Kaitai Struct Parser

The Kaitai Struct Parser processor uses a Kaitai Struct format description file to parse binary data embedded in a field and passes the parsed data to the record. You can include the Kaitai Struct Parser processor in a pipeline with an origin configured to read binary data.

Kaitai Struct is a declarative language used to describe binary data structures. A .ksy format description file describes a binary file. You can develop a format description file that describes a binary file, or you can use an existing format description file for standard binary files. For more information, see the Katai Struct website.

The Kaitai Struct Parser processor compiles a format description file, calls the compiled file to parse binary data passed in incoming records, adds fields defined in the format description file to the records, inserts the values returned by the compiled file, and passes the record to the next stage. The processor temporarily stores the compiled file while the pipeline runs. The processor deletes the compiled file when the pipeline stops.

To configure the Kaitai Struct Parser processor, you specify the Kaitai Struct format description file. You can specify the format description file by specifying the file path or by pasting the content of the file directly into the stage.

If Data Collector uses Java 8, then you must complete a prerequisite task before running pipelines with the Kaitai Struct processor.

Warning: The Kaitai Struct Parser can introduce security risks. Format description files can contain malicious code. Cross-references in the code can include third-party code from around the globe. If you specify a file path to an untrusted source, malicious code could be introduced into the file between the time that you specify the file and the time that the processor loads and compiles the file. You must make sure the code is safe.

Example

For example, suppose you want the processor to parse the headers of .gif files. You provide the following Kaitai Struct format description:
meta:
  id: gif
  file-extension: gif
  endian: le
seq:
  - id: header
    type: header
  - id: logical_screen
    type: logical_screen
types:
  header:
    seq:
      - id: magic
        contents: 'GIF'
      - id: version
        size: 3
  logical_screen:
    seq:
      - id: image_width
        type: u2
      - id: image_height
        type: u2
      - id: flags
        type: u1
      - id: bg_color_index
        type: u1
      - id: pixel_aspect_ratio
        type: u1

An origin passes the binary data from a .gif file, and the processor generates the following record as output:

Prerequisite Task

If Data Collector uses Java 8, then Java Security Manager is enabled by default, and you must enable dynamic class loading from temporary folders.

For more information, see Security Manager for Java 8.

  1. In the Data Collector configuration directory, edit the security policy:
    $SDC_CONF/sdc-security.policy
  2. Add the following lines to the file:
    // dynamic class loading for Kaitai Struct
    grant codebase "file://${java.home}/../lib/tools.jar" {
       permission java.security.AllPermission;
    };
  3. Restart Data Collector.

Configuring the Kaitai Struct Parser Processor

Configure a Kaitai Struct Parser processor to parse binary data in a pipeline with an origin configured to read binary data.

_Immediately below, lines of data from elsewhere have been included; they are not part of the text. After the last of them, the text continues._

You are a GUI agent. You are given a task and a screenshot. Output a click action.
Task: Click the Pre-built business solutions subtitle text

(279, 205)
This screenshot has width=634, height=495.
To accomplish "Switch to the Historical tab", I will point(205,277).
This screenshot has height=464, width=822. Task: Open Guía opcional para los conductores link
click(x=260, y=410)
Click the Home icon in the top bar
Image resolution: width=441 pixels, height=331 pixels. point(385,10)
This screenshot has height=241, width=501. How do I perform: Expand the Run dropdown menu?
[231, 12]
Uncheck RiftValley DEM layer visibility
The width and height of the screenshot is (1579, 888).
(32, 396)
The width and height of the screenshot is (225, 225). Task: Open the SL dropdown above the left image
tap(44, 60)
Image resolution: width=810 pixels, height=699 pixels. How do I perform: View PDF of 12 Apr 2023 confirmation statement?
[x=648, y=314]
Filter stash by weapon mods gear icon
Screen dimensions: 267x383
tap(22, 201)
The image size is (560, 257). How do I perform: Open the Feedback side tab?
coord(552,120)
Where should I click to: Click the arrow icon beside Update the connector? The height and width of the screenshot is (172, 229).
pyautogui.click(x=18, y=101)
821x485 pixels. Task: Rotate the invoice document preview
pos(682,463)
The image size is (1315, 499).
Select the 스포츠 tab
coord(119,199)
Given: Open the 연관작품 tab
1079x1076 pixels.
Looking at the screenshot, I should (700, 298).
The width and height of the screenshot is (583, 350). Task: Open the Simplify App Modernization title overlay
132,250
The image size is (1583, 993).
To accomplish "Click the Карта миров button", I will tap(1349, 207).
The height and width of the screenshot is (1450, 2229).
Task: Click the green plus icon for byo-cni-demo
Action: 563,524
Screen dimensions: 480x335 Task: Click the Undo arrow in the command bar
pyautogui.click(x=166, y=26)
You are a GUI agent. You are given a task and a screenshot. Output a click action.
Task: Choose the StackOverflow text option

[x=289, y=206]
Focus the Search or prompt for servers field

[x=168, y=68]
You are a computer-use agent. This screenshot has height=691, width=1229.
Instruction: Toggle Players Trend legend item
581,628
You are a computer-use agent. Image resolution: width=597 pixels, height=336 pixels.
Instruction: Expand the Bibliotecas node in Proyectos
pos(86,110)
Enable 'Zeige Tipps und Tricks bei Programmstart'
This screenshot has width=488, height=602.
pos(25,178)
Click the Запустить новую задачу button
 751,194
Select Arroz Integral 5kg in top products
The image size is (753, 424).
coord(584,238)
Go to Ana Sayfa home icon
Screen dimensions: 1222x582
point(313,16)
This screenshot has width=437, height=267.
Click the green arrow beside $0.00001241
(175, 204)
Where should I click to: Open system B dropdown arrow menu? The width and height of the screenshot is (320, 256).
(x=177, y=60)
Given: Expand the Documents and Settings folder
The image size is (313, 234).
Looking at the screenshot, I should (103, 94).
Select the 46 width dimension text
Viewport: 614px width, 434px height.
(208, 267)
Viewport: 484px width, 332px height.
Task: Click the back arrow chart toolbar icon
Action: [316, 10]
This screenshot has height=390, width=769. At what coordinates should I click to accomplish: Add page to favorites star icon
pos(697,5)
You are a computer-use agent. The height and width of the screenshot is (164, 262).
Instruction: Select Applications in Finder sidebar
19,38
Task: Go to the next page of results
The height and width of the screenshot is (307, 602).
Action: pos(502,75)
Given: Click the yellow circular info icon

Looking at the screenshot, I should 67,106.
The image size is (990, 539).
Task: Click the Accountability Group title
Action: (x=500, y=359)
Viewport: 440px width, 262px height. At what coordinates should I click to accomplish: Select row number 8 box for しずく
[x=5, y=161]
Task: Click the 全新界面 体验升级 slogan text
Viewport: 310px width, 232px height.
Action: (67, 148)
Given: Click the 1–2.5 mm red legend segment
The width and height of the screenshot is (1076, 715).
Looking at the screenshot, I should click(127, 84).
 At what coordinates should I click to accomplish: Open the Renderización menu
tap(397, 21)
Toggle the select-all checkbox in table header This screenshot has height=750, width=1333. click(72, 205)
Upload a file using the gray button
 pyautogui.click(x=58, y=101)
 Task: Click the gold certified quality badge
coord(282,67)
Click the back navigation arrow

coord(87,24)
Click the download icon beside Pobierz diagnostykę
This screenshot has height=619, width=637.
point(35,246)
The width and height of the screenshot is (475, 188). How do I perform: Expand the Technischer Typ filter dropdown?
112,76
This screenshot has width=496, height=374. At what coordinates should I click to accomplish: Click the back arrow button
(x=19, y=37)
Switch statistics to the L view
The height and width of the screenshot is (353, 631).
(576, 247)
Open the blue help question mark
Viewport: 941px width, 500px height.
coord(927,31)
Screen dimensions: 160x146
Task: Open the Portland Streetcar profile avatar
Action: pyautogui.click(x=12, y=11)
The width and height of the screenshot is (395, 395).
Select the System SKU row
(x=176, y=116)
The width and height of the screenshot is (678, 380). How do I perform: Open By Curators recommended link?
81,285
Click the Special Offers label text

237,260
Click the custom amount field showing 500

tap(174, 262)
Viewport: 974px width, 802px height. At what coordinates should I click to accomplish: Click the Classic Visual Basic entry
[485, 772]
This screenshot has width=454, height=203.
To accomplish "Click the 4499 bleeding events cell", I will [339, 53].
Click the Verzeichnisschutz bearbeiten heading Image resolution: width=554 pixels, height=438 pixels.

If Data Collector uses Java 8, then you must complete a prerequisite task before running pipelines with the Kaitai Struct Parser processor.

  1. In the Properties panel, on the General tab, configure the following properties:
    General Property Description
    Name Stage name.
    Description Optional description.
    Required Fields Fields that must include data for the record to be passed into the stage.
    Tip: You might include fields that the stage uses.

    Records that do not include all required fields are processed based on the error handling configured for the pipeline.

    Preconditions Conditions that must evaluate to TRUE to allow a record to enter the stage for processing. Click Add to create additional preconditions.

    Records that do not meet all preconditions are processed based on the error handling configured for the stage.

    On Record Error Error record handling for the stage:
    • Discard - Discards the record.
    • Send to Error - Sends the record to the pipeline for error handling.
    • Stop Pipeline - Stops the pipeline. Not valid for cluster pipelines.
  2. On the Kaitai Struct tab, configure the following properties:
    Log Parser Properties Description
    Kaitai Struct Source Location of the Kaitai Struct format description:
    • In Specified .ksy File
    • In Property
    Kaitai Struct File Path Path and name of the .ksy file that contains the Kaitai format description to compile.

    Available if Kaitai Struct Source is In Specified .ksy File.

    Kaitai Struct Defintiion Kaitai Struct format description to compile.

    Paste the contents of a valid .ksy file.

    Available if Kaitai Struct Source is In Property.